Tre anni fa ha iniziato in un’azienda importante. Buona posizione, stipendio raddoppiato. Era più tranquillo, non si lamentava più dei capi o dei colleghi. Ma una cosa mi dava fastidio: non mi aveva mai invitata a un evento aziendale. Né a una gita fuori porta, né alla cena di Natale. Ripeteva sempre: “Da noi non si fa. Senza mogli. Niente di personale.”
Ci credevo. Volevo crederci. Se avesse voluto nascondere qualcosa, non avrebbe nemmeno spiegato, no? Invece sembrava essere onesto. E poi, non avevo voglia di feste. Le mie amiche—chi sposata, chi single—avevano le loro vite. I contatti si erano persi. Ero stanca. Niente emozioni. I weekend erano lavatrici, cucina, asilo, pediatra.
Poi, l’altro giorno, in farmacia, ho incontrato un’ex compagna di scuola—Beatrice. Abbiamo chiacchierato, siamo andate al bar, ci siamo confidate. Suo marito lavora nella stessa azienda di Matteo. Abbiamo riso—che mondo piccolo. Le ho proposto di vederci venerdì.
“Non posso,” ha detto. “Abbiamo l’evento aziendale con mio marito.”
Ho chiesto: “Tu vai?” E lei, sorpresa: “Certo, no? Si può sempre andare in coppia.”
E all’improvviso ho sentito un gelo dentro. Ho finto di saperlo, ho scherzato, ho balbettato qualcosa sugli impegni, ma dentro tutto si era capovolto. Dunque, aveva mentito. Per tutti questi anni. Tornando a casa, non sentivo il terreno sotto i piedi. Non per l’evento in sé. Ma per la menzogna. Per la sensazione di essere un peso. Di cui si vergognava.

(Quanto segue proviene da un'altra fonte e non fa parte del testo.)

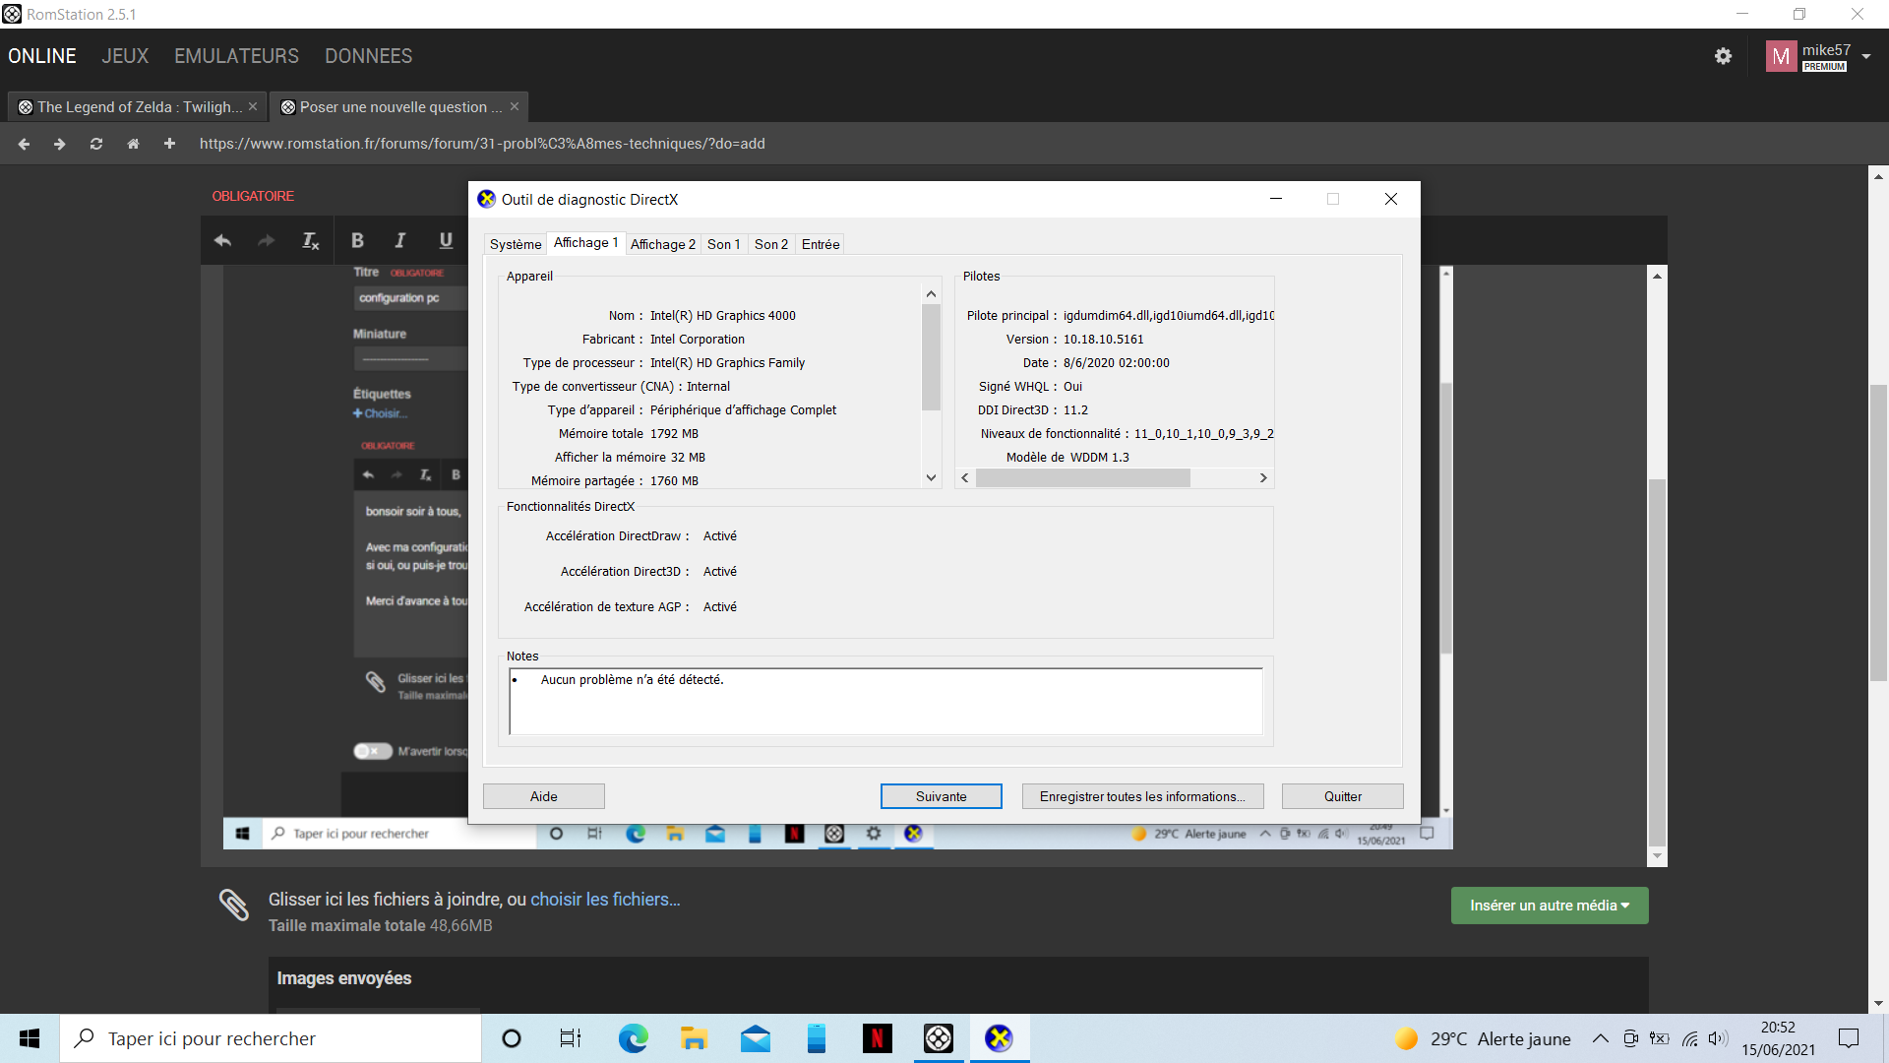Screen dimensions: 1889x1063
Task: Open a new tab with plus icon
Action: click(169, 144)
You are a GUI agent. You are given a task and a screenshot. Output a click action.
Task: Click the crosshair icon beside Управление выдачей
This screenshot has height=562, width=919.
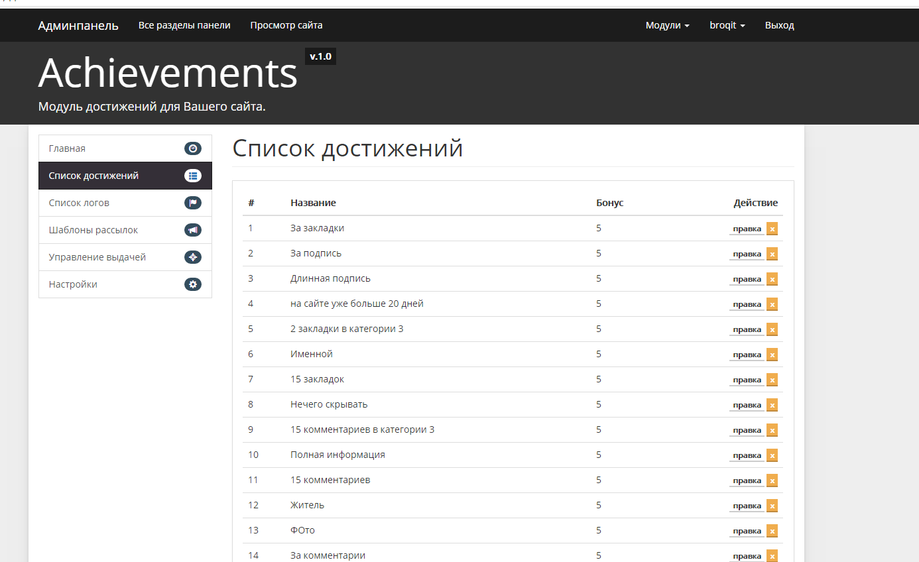192,257
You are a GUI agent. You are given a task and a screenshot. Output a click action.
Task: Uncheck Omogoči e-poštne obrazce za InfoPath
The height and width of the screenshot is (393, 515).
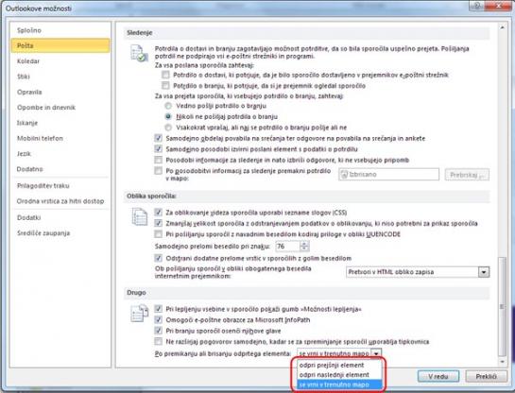coord(159,319)
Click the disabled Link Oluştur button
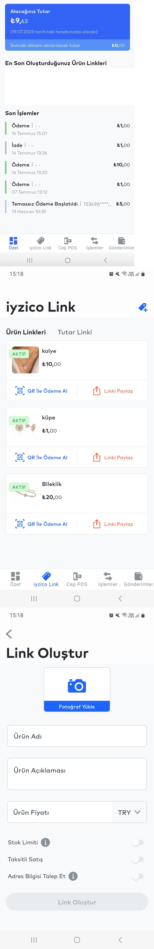 [x=77, y=902]
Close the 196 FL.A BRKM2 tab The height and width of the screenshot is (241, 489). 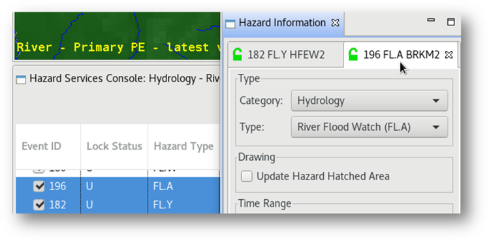pyautogui.click(x=449, y=55)
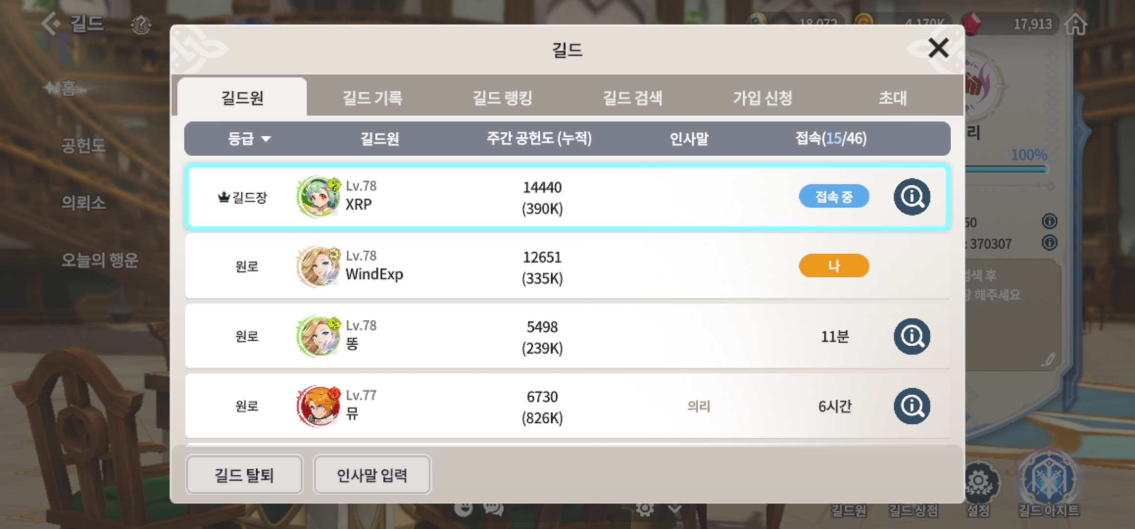View XRP member details magnifier icon
This screenshot has height=529, width=1135.
pyautogui.click(x=912, y=197)
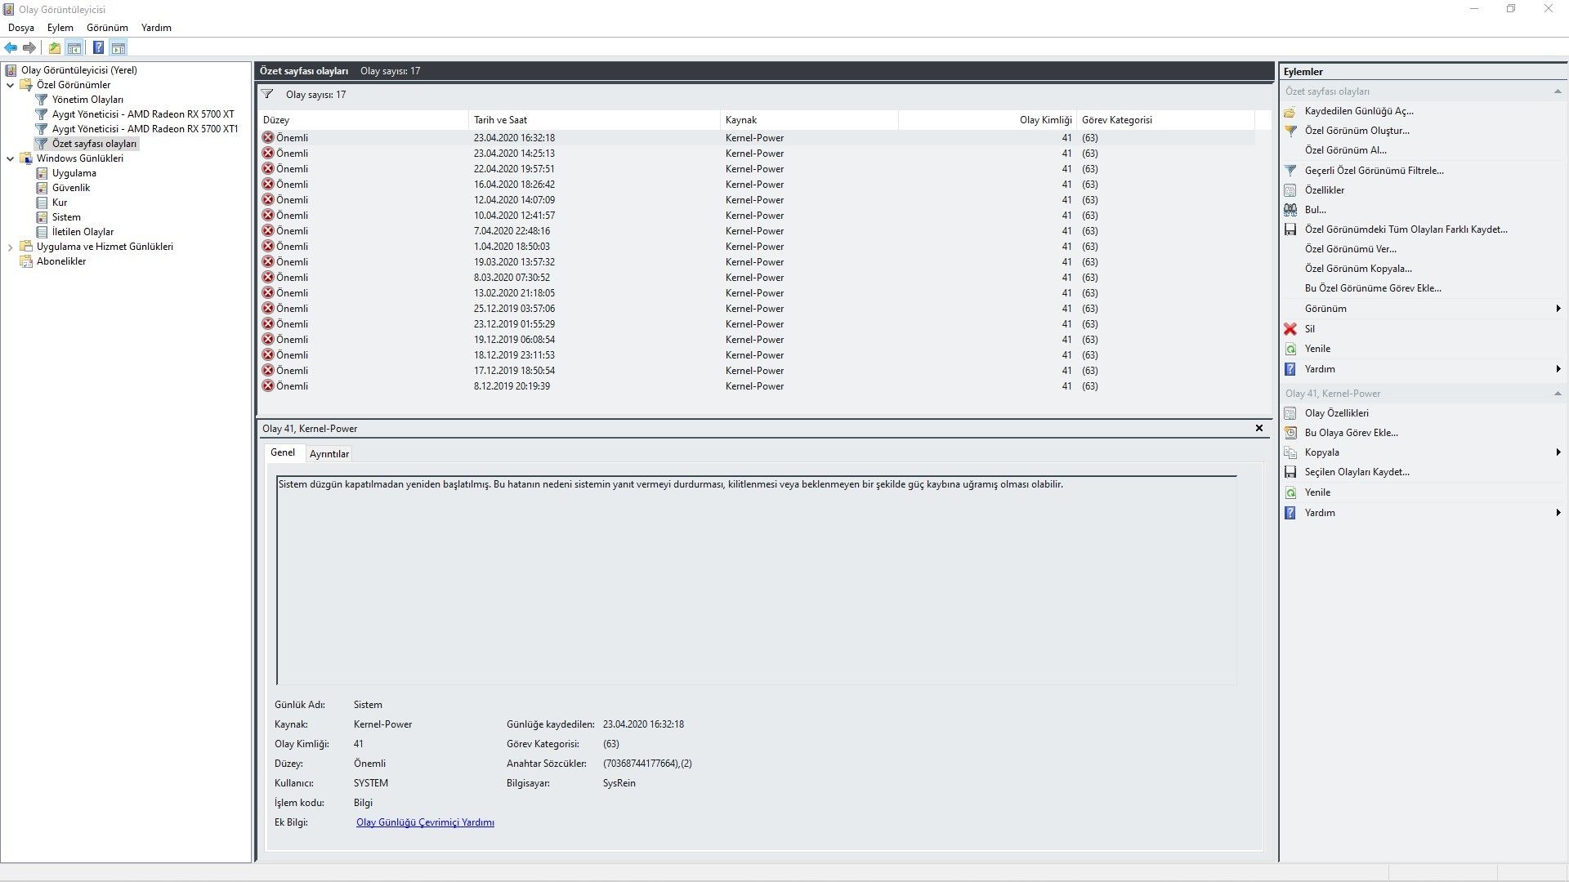1569x882 pixels.
Task: Click Olay Özellikleri in the actions pane
Action: point(1336,413)
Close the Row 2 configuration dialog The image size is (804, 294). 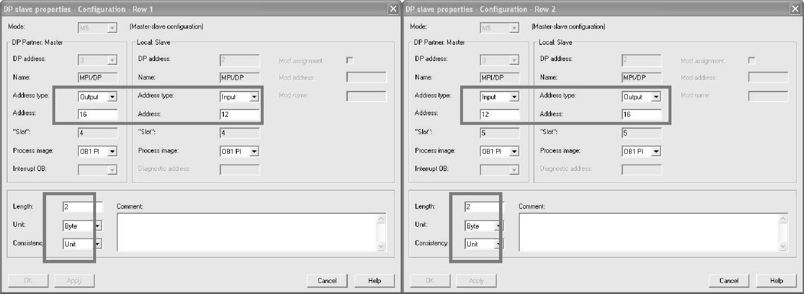(x=795, y=9)
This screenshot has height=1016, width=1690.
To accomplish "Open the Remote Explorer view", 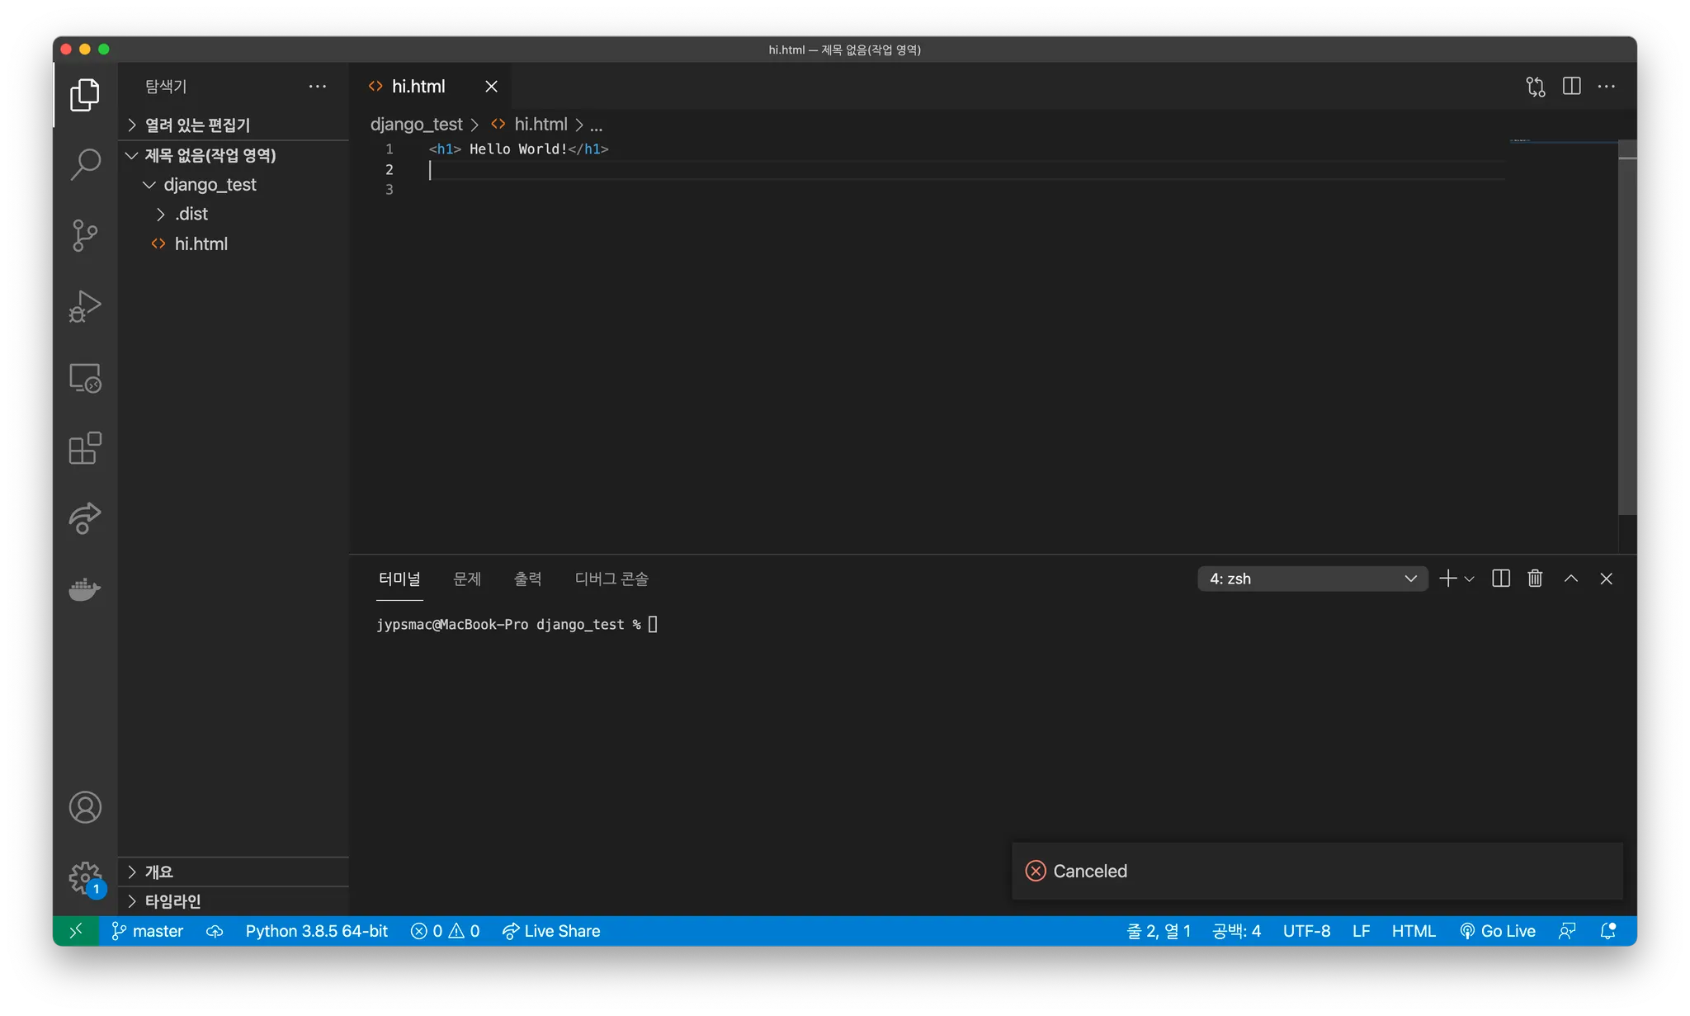I will pos(85,378).
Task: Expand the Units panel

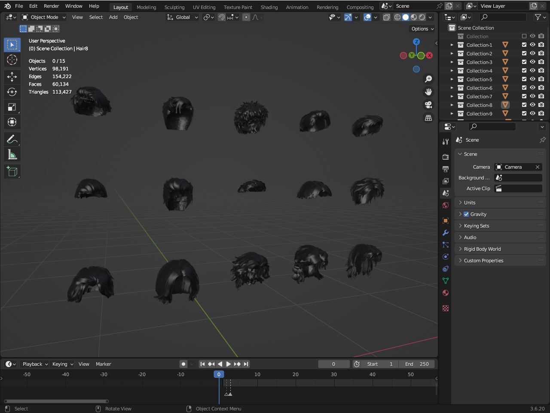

A cena, cercando di mantenere la voce ferma, ho iniziato:
“Figurati, Beatrice va all’evento con suo marito. Dice che da voi è normale.”
Lui si è bloccato. Mi ha guardato di traverso. Poi ha versato il tè, ha giocherellato con il tovagliolo, ha distolto lo sguardo.
“Be’… quello vale per i nuovi. A loro non si dice di no. Noi colleghi ormai ci conosciamo bene.”
“Ma nemmeno prima mi hai invitata. Tre anni—non sei nuovo.”
Ha sospirato, ha guardato altrove e ha confessato:
“Volevo solo svagarmi. Senza coppia. Senza quei discorsi ‘familiari’. Senza dover stare sobrio mentre mia moglie mi controlla. Sono stanco. Voglio rilassarmi.”
Mi ha colpito come un pugno. Quindi, ero un ostacolo. Con gli altri poteva essere se stesso, con me no. Sono brutta? Stupida? Non so conversare? O crede che rovinerei il suo “divertimento”?
Avrei preferito il silenzio. La menzogna fa male, ma la verità detta dopo anni è come uno sputo sull’anima. Non ho fatto scenate. Ho solo deciso: non lo inviterò al mio prossimo evento. Tra una settimana c’è una festa in ufficio. E ci andrò sola. Mi vestirò con eleganza. Riderò, parlerò, ballerò.
Forse non è la soluzione perfetta. Ma deve capire: così non si tratta una moglie. Né quella vestita a festa, né quella a casa con un bambino malato. Non siamo nemici. Ma ora mi sento un’estranea. E agli estranei non si fanno inviti.